The Arabic Alphabet

Now, we’ll discuss the Arabic script in detail, because it constitutes lots of specific challenges for OCR software. (Some of these elements we already discussed...)

The Arabic alphabet supports a limited set of 28 symbols. (Some additional letters are used to represent sounds which do not occur in Arabic — such as “p” or “g” — but in foreign words.)

Arabic document

Historically speaking, the Arabic script is an imitation of handwriting. Most letters are joined to the following letter of the same word. Some combinations of letters form special “ligatures”. Only a few letters (“disjoined letters”), for instance alif (Arabic character alif) and the phonetic symbol hamza (Arabic character hamza), are not connected to the next letter in the word! (You can play around with the online Arabic keyboard if you want to give it a try!)

All the letters are lowercase. there are no uppercase letters in arabic!

Short vowels are (normally) not written — the Quran and language-learning books for children are an exception — but long vowels are.

The shape of a letter depends on its position in the word. Each letter has 4 shapes: one shape is used in the beginning of the word, a second shape is used when the character occurs in the middle of the word, and a third shape is used in final position. The fourth shape is used to write the isolated character.

Arabic characters with varying shapes depending on the position

Some characters can vary significantly, depending on their position inside a word. The “ha” letter has two alternatives for the medial position: that symbol can be written in 5 different ways, no less!

Arabic ha symbol with 5 shapes

Some letter shapes include dots; the position of the dot changes the meaning of the letter! These symbols are called “toothed” characters because the basic form — the red shape without the dots — looks like a tooth!

Toothed characters of the Arabic alphabet

Double-sounding letters are written single; the “shaddadiacritic can be added above the letter to mark it as doubled.

Arabic diacritic Shadda

The numerals from the Latin alphabet — ironically called “Arabic numerals” — are used alongside the numerals from the Arabic alphabet — these are called “Indian numerals”!

Arabic numerals

(Farsi (a.k.a. Persian), another language that uses the Arabic script, uses different symbols to represent the Indian numbers 4, 5 and 6.)

Arabic and Farsi numerals           Farsi document with numerals

Arabic uses two widely different font types. “Naskh” is the round, calligraphic script you find in books, newspapers etc. and on computers. “Kofi” (also called “Koufi” or “Kufic”) is easy to recognize, this script looks very “square”, not rounded!

Arabic Naskh script               Arabic Kofi, Koufi or Kufic script

Arabic Kofi, Koufi or Kufic typefaces

Arabic text is written on (base) lines, as is the Latin alphabet.
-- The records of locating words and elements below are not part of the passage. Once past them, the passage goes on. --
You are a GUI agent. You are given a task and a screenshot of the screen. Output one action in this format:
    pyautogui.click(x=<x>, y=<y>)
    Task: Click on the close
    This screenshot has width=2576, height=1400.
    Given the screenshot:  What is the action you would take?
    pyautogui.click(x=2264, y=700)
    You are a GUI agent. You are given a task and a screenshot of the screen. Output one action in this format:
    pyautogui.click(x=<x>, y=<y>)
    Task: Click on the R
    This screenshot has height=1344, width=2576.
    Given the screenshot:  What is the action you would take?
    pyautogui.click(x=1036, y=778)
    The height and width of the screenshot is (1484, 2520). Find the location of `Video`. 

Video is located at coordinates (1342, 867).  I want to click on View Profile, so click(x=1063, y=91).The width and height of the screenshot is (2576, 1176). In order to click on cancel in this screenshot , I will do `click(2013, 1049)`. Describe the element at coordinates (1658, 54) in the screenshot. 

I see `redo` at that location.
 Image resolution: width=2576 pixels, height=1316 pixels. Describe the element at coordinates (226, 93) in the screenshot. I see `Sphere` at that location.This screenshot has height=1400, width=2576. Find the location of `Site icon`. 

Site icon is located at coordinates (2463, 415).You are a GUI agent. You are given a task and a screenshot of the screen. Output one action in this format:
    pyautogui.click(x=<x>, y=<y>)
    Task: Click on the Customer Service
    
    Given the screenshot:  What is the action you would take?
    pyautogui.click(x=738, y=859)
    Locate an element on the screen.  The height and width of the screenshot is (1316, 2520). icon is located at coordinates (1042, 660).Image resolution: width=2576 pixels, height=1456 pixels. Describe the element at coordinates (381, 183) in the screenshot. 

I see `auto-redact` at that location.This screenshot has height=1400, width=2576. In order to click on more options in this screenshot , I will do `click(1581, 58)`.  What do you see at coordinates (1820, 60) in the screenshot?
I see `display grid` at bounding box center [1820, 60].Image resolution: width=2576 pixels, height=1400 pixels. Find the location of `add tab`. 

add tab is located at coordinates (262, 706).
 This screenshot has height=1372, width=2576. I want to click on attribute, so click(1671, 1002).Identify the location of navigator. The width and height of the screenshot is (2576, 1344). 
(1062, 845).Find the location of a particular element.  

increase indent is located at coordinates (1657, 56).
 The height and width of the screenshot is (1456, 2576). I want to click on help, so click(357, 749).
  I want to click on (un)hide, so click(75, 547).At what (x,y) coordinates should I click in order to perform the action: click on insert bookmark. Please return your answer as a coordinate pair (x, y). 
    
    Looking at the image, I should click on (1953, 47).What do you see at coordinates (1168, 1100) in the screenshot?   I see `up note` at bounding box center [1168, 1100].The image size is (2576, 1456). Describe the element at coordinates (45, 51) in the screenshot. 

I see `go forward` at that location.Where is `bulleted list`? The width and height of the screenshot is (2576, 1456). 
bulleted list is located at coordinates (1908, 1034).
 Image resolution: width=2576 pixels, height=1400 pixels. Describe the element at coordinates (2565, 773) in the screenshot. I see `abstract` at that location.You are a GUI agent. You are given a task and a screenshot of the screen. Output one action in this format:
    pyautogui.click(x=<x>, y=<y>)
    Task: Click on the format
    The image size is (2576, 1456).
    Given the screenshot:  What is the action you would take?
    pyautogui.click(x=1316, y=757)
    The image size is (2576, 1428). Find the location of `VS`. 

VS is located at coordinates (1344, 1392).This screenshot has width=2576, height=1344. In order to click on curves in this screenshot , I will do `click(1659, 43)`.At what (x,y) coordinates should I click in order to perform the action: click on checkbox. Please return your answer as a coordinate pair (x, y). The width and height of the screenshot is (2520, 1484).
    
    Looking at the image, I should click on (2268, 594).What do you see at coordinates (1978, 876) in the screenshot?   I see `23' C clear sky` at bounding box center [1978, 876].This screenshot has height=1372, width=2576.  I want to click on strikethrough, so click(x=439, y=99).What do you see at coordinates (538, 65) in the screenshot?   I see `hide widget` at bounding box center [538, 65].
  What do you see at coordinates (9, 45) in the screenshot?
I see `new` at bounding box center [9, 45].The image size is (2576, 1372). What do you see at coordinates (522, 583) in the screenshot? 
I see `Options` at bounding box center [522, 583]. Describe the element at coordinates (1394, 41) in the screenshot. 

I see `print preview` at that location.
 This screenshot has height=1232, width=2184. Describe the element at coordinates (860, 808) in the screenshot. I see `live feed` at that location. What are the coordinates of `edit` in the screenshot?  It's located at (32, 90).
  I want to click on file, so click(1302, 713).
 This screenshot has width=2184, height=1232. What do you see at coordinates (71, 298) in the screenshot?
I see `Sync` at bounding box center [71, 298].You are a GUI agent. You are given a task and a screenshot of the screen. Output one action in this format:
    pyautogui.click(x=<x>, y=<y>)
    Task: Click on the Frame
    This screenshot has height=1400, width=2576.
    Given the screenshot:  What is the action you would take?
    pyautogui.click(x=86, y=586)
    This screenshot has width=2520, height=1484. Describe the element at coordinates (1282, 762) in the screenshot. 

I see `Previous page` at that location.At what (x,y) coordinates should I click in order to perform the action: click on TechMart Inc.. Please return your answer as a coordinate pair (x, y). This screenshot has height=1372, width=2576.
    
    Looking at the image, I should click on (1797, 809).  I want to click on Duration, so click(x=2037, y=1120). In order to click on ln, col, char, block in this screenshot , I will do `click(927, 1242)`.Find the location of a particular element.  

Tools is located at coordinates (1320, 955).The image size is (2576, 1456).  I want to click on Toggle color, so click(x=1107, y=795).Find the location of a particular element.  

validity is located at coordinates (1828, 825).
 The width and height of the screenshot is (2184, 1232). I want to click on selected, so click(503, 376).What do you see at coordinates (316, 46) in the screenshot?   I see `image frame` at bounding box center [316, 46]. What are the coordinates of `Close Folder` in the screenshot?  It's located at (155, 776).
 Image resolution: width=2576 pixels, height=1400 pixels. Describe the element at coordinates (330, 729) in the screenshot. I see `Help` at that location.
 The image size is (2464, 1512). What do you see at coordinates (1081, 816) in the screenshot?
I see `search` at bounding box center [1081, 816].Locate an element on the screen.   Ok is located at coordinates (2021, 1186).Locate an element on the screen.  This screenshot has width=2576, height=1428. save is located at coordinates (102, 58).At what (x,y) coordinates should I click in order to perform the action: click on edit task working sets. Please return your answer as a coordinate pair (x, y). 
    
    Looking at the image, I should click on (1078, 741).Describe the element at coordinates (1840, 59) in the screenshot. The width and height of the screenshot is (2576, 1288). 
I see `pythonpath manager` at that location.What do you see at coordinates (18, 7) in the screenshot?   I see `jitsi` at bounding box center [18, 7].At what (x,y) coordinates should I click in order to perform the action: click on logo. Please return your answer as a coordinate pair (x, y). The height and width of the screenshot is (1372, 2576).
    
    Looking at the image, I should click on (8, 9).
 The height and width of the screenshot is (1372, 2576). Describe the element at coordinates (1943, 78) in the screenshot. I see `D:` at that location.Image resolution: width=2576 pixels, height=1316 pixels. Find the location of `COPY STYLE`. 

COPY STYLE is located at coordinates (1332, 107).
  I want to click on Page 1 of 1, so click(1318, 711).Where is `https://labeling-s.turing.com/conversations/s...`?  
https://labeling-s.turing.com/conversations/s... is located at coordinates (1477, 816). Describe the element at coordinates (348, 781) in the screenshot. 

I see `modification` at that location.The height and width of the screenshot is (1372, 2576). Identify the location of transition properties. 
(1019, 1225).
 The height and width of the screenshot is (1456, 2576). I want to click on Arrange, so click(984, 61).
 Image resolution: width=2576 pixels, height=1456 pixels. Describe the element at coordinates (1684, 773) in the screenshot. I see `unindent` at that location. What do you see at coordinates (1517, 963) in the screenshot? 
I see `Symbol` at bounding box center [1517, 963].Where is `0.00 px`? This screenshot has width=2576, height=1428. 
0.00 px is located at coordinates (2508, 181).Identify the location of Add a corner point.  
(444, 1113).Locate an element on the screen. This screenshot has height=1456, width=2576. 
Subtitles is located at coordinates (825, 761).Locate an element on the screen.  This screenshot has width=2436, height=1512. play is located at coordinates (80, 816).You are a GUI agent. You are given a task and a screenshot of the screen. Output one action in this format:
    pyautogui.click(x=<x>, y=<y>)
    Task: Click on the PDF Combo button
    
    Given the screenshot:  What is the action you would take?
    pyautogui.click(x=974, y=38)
Shallow letters rest on the line of writing. Tall letters do the exact same thing but are tall like a European “l”. Deep shapes start above the line of writing, swoop below it and then swoop up again.

Baseline of Arabic characters

To justify printed text placed in columns etc., the shape of some letters can be elongated (“Kashida” or “tatweel” words). It goes without saying that things are done very differently in the Latin script

Kashida - tatweel in Arabic text

Kashida - tatweel in Arabic text        Justification of Latin-based text

Arabic is written from right to left, just like Hebrew. However, both the Indian and Arabic numerals are written from left to right, and so are embedded phrases in Latin script!

Arabic text with numerals   (… $362.250)               Arabic text with Latin numerals   (… 1559 …)

Arabic text with english word

As complicated as OCR of the Arabic language may be, there’s certainly reason to develop such software. Arabic speakers are estimated at 280 million. Arabic is the official language of 27 countries, no less. (Spoken Arabic varies per region, but written Arabic (“Modern Standard Arabic”) is the same throughout the Arabic world.)

(If you want a full list, here it is (in alphabetic order): Algeria, Bahrain, Chad, Comoros, Djibouti, Egypt, Eritrea, the Gaza Strip (governed by the Palestinian Authority), Iraq, Jordan, Kuwait, Lebanon, Libya, Mauritania, Morocco, Oman, Qatar, Saudi Arabia, Somalia, Sudan, Syria, Tunisia, United Arabic Emirates (U.A.E.) (includes Dubai) and Yemen. And until July 2018, Arabic was an official language in Israel — 1 million Palestinians live there!)

And then there’s Farsi. This Indo-European language written in Arabic script is used in Iran. (Farsi is often called “Persian”.)

Farsi document

Farsi uses 32 characters (unlike Arabic which has a symbol set composed of 28 characters). Four symbols are unique for Farsi.

Farsi characters             Farsi characters

This we already know: Farsi uses different symbols to represent the Indian numbers 4, 5 and 6.

Arabic and Farsi numerals           Farsi document with numerals

Farsi does not use elongated letters (“tatweel” or “Kashida” words); extra spaces are added between the words to align the text in columnized newspapers, magazines etc.